(Records from a data collection)
· · · · ·

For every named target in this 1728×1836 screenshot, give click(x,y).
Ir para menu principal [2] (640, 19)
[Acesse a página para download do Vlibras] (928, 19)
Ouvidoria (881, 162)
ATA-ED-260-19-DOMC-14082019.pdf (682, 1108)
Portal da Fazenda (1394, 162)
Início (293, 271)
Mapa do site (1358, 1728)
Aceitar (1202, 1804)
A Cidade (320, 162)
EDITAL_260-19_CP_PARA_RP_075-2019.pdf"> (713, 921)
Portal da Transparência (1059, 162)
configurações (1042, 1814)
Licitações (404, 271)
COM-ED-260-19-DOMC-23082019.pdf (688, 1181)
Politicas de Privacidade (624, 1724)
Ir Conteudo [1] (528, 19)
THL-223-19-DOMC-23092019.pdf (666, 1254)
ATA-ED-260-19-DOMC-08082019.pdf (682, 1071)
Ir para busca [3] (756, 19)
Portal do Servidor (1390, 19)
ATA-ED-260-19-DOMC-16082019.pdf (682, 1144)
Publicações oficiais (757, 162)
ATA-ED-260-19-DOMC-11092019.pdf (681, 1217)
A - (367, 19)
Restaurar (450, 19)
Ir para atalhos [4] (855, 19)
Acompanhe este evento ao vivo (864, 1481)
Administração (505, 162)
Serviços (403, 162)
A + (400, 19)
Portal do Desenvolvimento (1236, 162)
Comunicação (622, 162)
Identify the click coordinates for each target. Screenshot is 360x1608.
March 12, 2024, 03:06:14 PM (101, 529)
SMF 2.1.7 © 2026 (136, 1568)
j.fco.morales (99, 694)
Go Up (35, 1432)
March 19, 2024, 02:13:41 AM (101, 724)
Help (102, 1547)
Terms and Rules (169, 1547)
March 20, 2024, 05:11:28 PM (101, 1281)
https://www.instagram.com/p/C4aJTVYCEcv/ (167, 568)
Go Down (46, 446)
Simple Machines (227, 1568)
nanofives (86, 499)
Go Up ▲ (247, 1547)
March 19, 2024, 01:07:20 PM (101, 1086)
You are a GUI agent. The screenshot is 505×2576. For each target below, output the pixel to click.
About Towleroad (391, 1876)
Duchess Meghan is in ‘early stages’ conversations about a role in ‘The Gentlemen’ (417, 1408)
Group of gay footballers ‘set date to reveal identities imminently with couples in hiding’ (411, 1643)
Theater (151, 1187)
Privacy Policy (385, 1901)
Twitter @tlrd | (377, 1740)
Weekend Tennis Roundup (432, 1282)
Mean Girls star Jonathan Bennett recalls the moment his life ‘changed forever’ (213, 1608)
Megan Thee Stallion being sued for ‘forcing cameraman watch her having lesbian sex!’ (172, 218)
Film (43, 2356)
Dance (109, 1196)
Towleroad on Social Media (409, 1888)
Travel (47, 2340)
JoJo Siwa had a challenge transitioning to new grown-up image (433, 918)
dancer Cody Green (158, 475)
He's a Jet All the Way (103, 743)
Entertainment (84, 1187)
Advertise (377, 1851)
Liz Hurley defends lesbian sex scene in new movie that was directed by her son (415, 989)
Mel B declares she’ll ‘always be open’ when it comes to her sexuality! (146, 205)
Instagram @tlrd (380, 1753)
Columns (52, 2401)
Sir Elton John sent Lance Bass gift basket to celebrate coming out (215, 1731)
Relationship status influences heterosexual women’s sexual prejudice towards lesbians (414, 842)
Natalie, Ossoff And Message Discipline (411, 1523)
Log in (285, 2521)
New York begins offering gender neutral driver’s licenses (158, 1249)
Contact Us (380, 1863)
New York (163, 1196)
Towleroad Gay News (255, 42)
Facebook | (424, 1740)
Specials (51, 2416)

· · · · ·

How to complete this task> Set out every record in full, exactly as given.

Result of the exercise>
For every named target in this 1728×1836 screenshot, give click(x,y).
Ir para menu principal [2] (640, 19)
[Acesse a página para download do Vlibras] (928, 19)
Ouvidoria (881, 162)
ATA-ED-260-19-DOMC-14082019.pdf (682, 1108)
Portal da Fazenda (1394, 162)
Início (293, 271)
Mapa do site (1358, 1728)
Aceitar (1202, 1804)
A Cidade (320, 162)
EDITAL_260-19_CP_PARA_RP_075-2019.pdf"> (713, 921)
Portal da Transparência (1059, 162)
configurações (1042, 1814)
Licitações (404, 271)
COM-ED-260-19-DOMC-23082019.pdf (688, 1181)
Politicas de Privacidade (624, 1724)
Ir Conteudo [1] (528, 19)
THL-223-19-DOMC-23092019.pdf (666, 1254)
ATA-ED-260-19-DOMC-08082019.pdf (682, 1071)
Ir para busca [3] (756, 19)
Portal do Servidor (1390, 19)
ATA-ED-260-19-DOMC-16082019.pdf (682, 1144)
Publicações oficiais (757, 162)
ATA-ED-260-19-DOMC-11092019.pdf (681, 1217)
A - (367, 19)
Restaurar (450, 19)
Ir para atalhos [4] (855, 19)
Acompanhe este evento ao vivo (864, 1481)
Administração (505, 162)
Serviços (403, 162)
A + (400, 19)
Portal do Desenvolvimento (1236, 162)
Comunicação (622, 162)
Identify the click coordinates for each target. Screenshot is 360x1608.
March 12, 2024, 03:06:14 PM (101, 529)
SMF 2.1.7 © 2026 (136, 1568)
j.fco.morales (99, 694)
Go Up (35, 1432)
March 19, 2024, 02:13:41 AM (101, 724)
Help (102, 1547)
Terms and Rules (169, 1547)
March 20, 2024, 05:11:28 PM (101, 1281)
https://www.instagram.com/p/C4aJTVYCEcv/ (167, 568)
Go Down (46, 446)
Simple Machines (227, 1568)
nanofives (86, 499)
Go Up ▲ (247, 1547)
March 19, 2024, 01:07:20 PM (101, 1086)
You are a GUI agent. The screenshot is 505×2576. For each target below, output the pixel to click.
About Towleroad (391, 1876)
Duchess Meghan is in ‘early stages’ conversations about a role in ‘The Gentlemen’ (417, 1408)
Group of gay footballers ‘set date to reveal identities imminently with couples in hiding’ (411, 1643)
Theater (151, 1187)
Privacy Policy (385, 1901)
Twitter @tlrd | (377, 1740)
Weekend Tennis Roundup (432, 1282)
Mean Girls star Jonathan Bennett recalls the moment his life ‘changed forever’ (213, 1608)
Megan Thee Stallion being sued for ‘forcing cameraman watch her having lesbian sex!’ (172, 218)
Film (43, 2356)
Dance (109, 1196)
Towleroad on Social Media (409, 1888)
Travel (47, 2340)
JoJo Siwa had a challenge transitioning to new grown-up image (433, 918)
dancer Cody Green (158, 475)
He's a Jet All the Way (103, 743)
Entertainment (84, 1187)
Advertise (377, 1851)
Liz Hurley defends lesbian sex scene in new movie that was directed by her son (415, 989)
Mel B declares she’ll ‘always be open’ when it comes to her sexuality! (146, 205)
Instagram @tlrd (380, 1753)
Columns (52, 2401)
Sir Elton John sent Lance Bass gift basket to celebrate coming out (215, 1731)
Relationship status influences heterosexual women’s sexual prejudice towards lesbians (414, 842)
Natalie, Ossoff And Message Discipline (411, 1523)
Log in (285, 2521)
New York begins offering gender neutral driver’s licenses (158, 1249)
Contact Us (380, 1863)
New York (163, 1196)
Towleroad Gay News (255, 42)
Facebook | (424, 1740)
Specials (51, 2416)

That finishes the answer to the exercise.